今度は俺がリンのことを色々聞き出して、ミクオとのことをおちょくってやる!
そう思ってリンに向かってニヤリと笑った、ら。

リンは思いの他すっきりとした笑顔で、俺に笑って見せたのだった。


「あのね、リンはね、人間には絶対なりたくないの。」
「え?なんで、」
「だって、ミクちゃんがボーカロイドじゃなかったら、クオ兄は生まれないでしょ?」
「…あ。」


確かに、ミクオは俺達とは違う。
だって彼は、本当のボーカロイドじゃないから。


「だからね、リンはクオ兄がいない世界なんて嫌だから、人間にはなりたくないの!」


…自分から話振っておいて、なんて回答してんだよ。
そう心の中で悪態をつきながらも、どこまでも優しい笑顔で笑うリンを見ると、ああもう叶わないわと思った。

リンも大人になったよなあ。


「…じゃ、ボーカロイドが一番ということで。」
「うん!そしたらレンともずっと一緒だし!」
「人間でもずっと一緒だと思うけどね」
「わっかんないよお?思春期とかあるし!」
「ははっ、まあそれもありえるか」


おどけてみせるリンに俺もつられて笑いながら、彼女の手をぎゅっと繋ぐ。
うん。
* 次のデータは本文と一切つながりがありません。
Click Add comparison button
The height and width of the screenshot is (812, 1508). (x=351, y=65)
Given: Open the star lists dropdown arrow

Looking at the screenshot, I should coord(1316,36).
幸せ。
不満がないわけではないけれど、俺もリンも今のままで十分みたいだ。


「ねえ、レン!ずっと一緒に歌おうね!」
「当たり前だろ?だって俺たち、」


「"鏡音一家"、なんだから。」


同じ苗字で繋がった俺達が、ボーカロイドで繋がった俺達と彼女らが、離れるなんてありえないのさ!